The Agent trend is adding fuel to the fire. Looking at Alibaba Cloud's recent price hike, another key driver is the "surge in Token consumption." According to insiders, Alibaba Cloud's MaaS business platform, Bailian, achieved its highest historical growth rate from January to March this year. Alibaba Cloud is prioritizing its scarce AI computing power resources towards Token inference business.
Trend-wise, the latest AI models are performing more "thinking," especially in areas like deep research, AI Agents, and code generation. Consequently, although the price per Token continues to decrease, the number of Tokens required to complete multiple tasks is rising sharply.
Observations indicate that as the open-source AI Agent framework OpenClaw gains rapid popularity among developer communities, AI applications are shifting from chatbot forms towards Agents capable of long-term operation and executing complex tasks.
Data from OpenRouter, the world's largest AI model API aggregation platform, shows that OpenClaw's Token consumption surged from 80.6 billion on February 3, 2026, to 358 billion by March 4, an increase of approximately 3.4 times within a month. By the week of March 2, the weekly Token call volume on the OpenRouter platform had reached 14.8 trillion, a growth of about 160% within two months, with OpenClaw contributing the vast majority. According to data from Anthropic, Token consumption for AI Agents can be up to 15 times higher than for ordinary chat interactions.

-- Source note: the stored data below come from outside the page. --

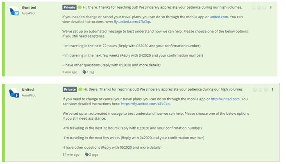Click the green bot icon in Twitter message

80,7
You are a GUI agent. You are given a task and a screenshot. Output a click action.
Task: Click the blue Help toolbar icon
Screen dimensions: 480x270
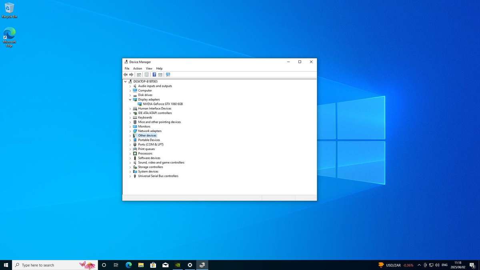tap(154, 75)
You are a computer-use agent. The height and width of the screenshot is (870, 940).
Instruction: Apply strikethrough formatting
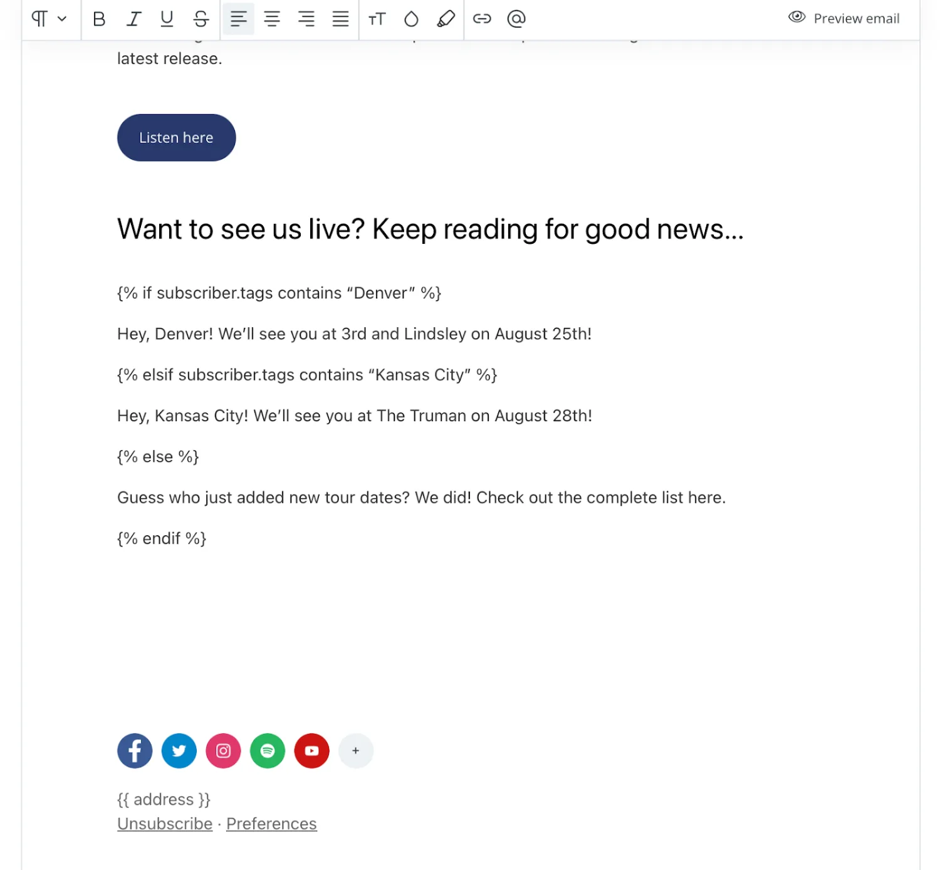[201, 19]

On March 17, during the GPU Technology Conference (GTC) 2026, NVIDIA CEO Jensen Huang stated that when AI Agents work, a single task often requires repeated calls to the inference capabilities of multiple models and tools, leading to an order-of-magnitude increase in Token consumption.
Huatai Securities pointed out that the accelerated release of Claw-like products may drive faster evolution of Agents, also boosting Token consumption, inference computing power demand, and related infrastructure investment.
The popularity of "Lobster" is further catalyzing cloud resource tightness. As Lobster's Token consumption grows exponentially, the corresponding consumption of underlying computing power and bandwidth is also expected to experience explosive growth. This could widen the magnitude of industry price increases or bring forward the timing of future hikes.
According to IDC predictions, as AI Agents handle increasingly complex tasks, with their inference depth and call chains continuously extending, underlying Token consumption is expected to leap by orders of magnitude. Data shows that annual Token consumption is forecast to surge from 0.0005 Peta Tokens in 2025 to 152,667 Peta Tokens by 2030, representing a compound annual growth rate of 3418%.
"Facing the exponential growth in Token consumption, cost and energy consumption will become key constraints. Enterprises need to make forward-looking plans regarding computing resources, model selection, and configuration," suggested Sun Zhenya, Senior Research Manager at IDC China.